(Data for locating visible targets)
-- Start --

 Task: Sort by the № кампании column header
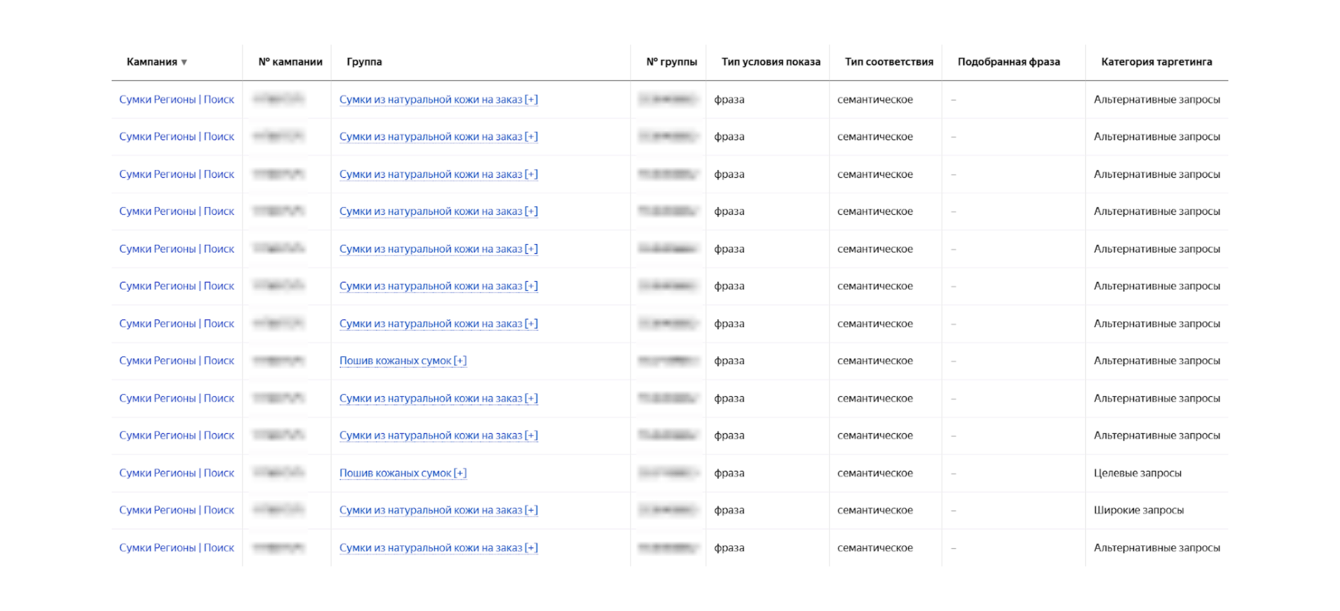tap(290, 62)
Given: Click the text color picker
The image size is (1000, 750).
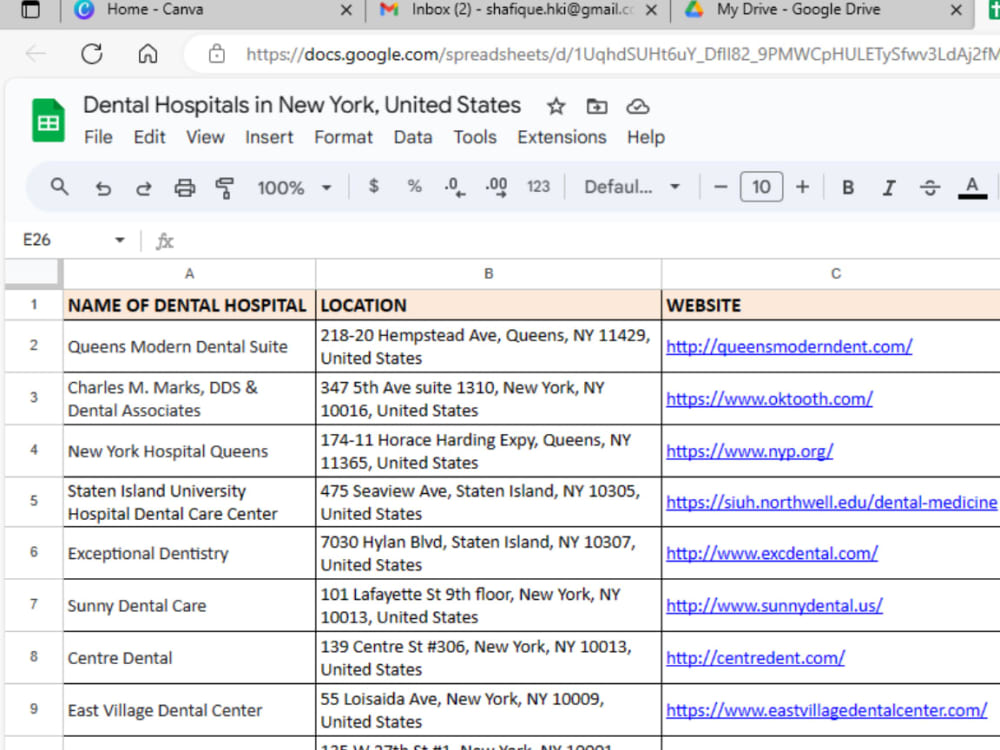Looking at the screenshot, I should click(x=973, y=187).

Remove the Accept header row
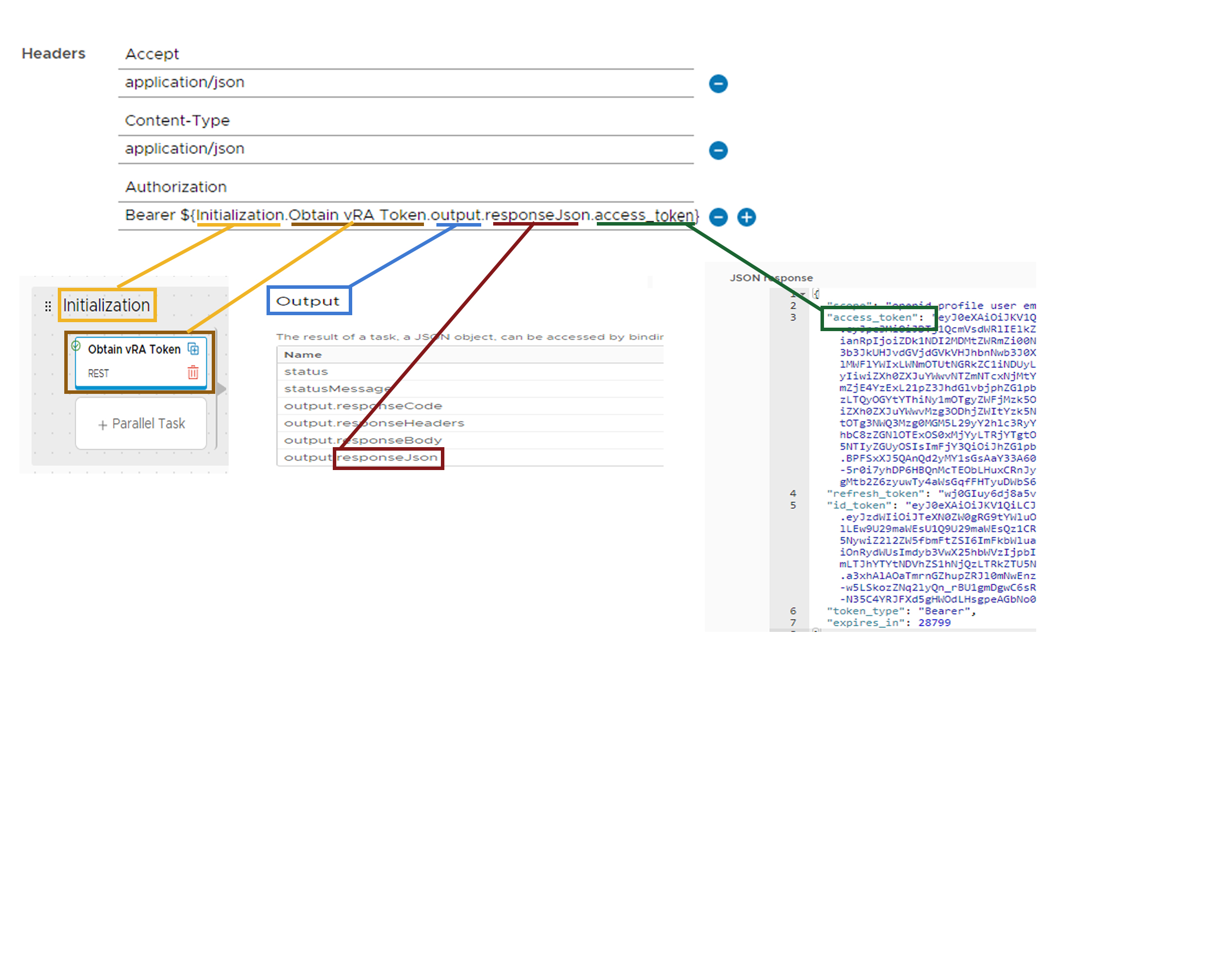point(718,84)
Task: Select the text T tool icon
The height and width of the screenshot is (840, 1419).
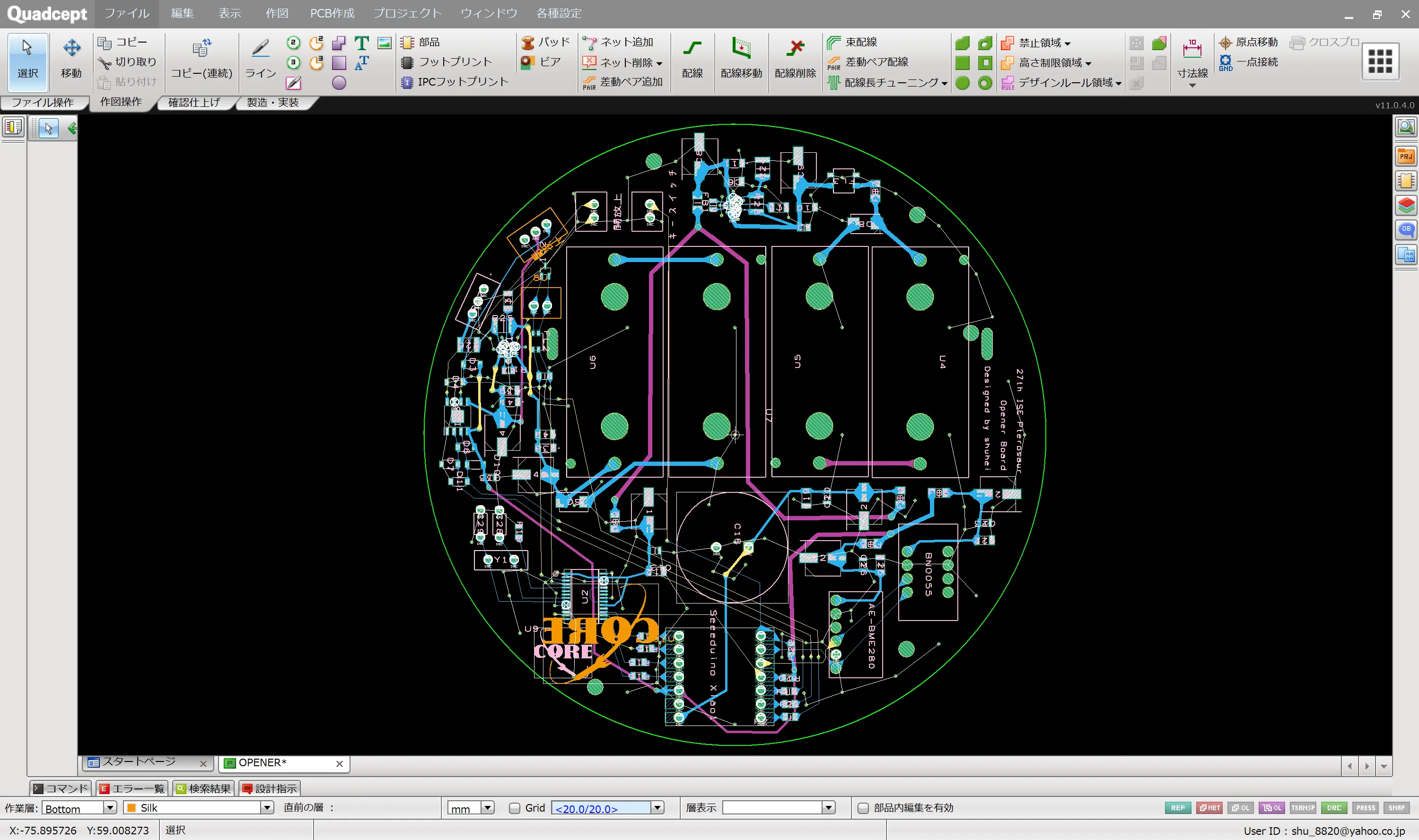Action: pyautogui.click(x=362, y=43)
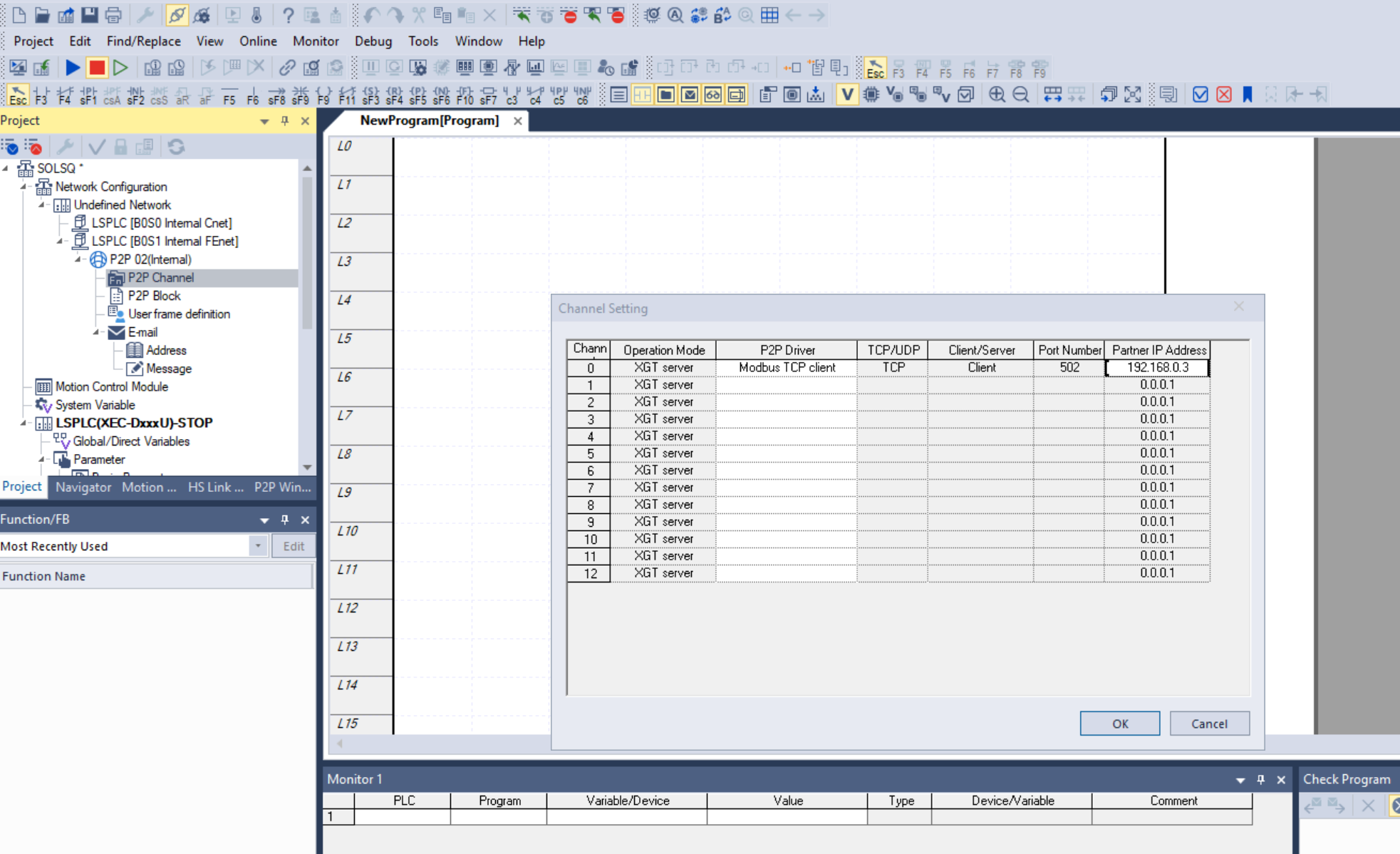Run the program with the blue play icon
Screen dimensions: 1400x854
(x=73, y=68)
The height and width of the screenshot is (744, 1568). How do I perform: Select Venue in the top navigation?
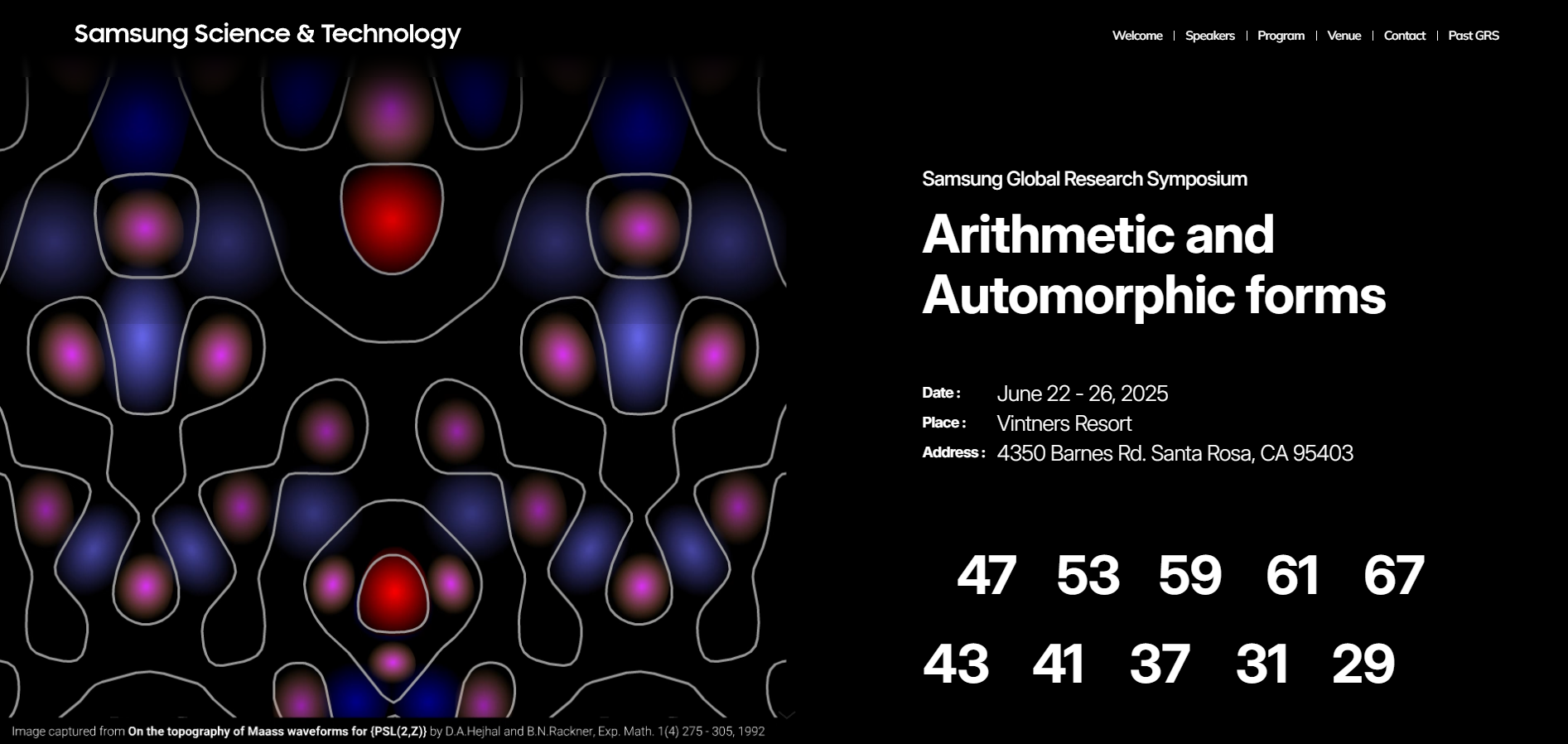coord(1344,36)
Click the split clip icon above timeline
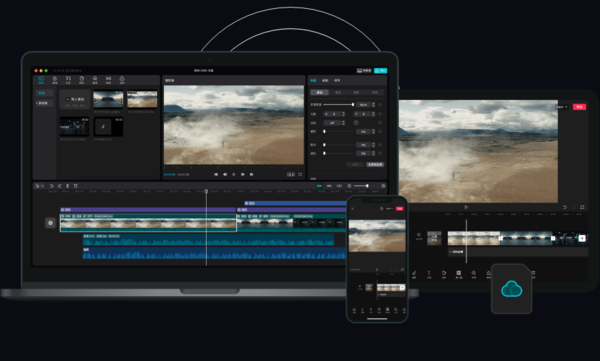The image size is (600, 361). pos(67,186)
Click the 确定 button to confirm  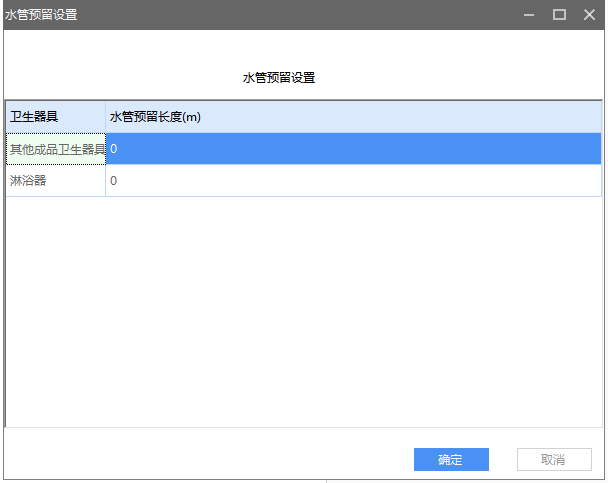pyautogui.click(x=451, y=460)
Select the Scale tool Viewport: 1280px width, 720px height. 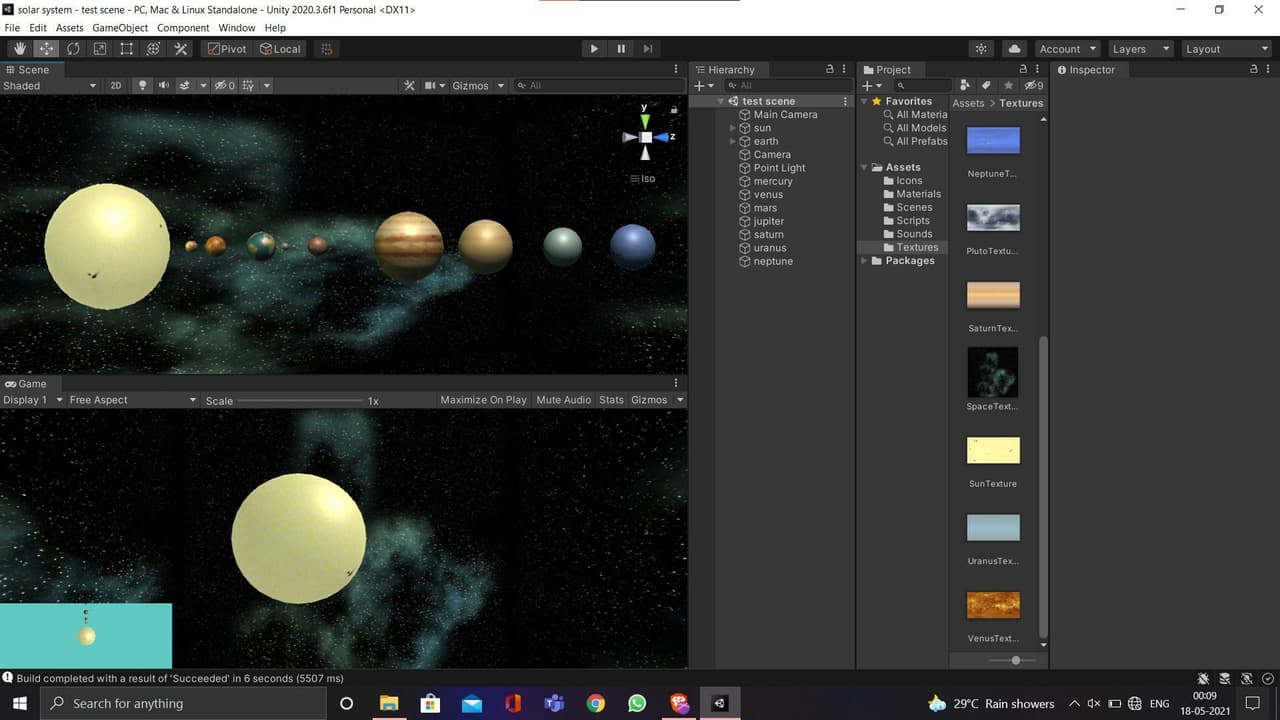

-- End --

▸ What you have to do
Copy out the records from their first line up to and including the line with "The image size is (600, 361). pos(67,186)". Leave the pictures out of your copy.

▸ Exercise output
 Task: Sort by the № кампании column header
tap(290, 62)
Given: Click the text color picker
The image size is (1000, 750).
Looking at the screenshot, I should click(x=973, y=187).

Remove the Accept header row
point(718,84)
Task: Select the text T tool icon
The height and width of the screenshot is (840, 1419).
Action: pyautogui.click(x=362, y=43)
Run the program with the blue play icon
Screen dimensions: 1400x854
(x=73, y=68)
The height and width of the screenshot is (744, 1568). How do I perform: Select Venue in the top navigation?
coord(1344,36)
Click the split clip icon above timeline
The image size is (600, 361). pos(67,186)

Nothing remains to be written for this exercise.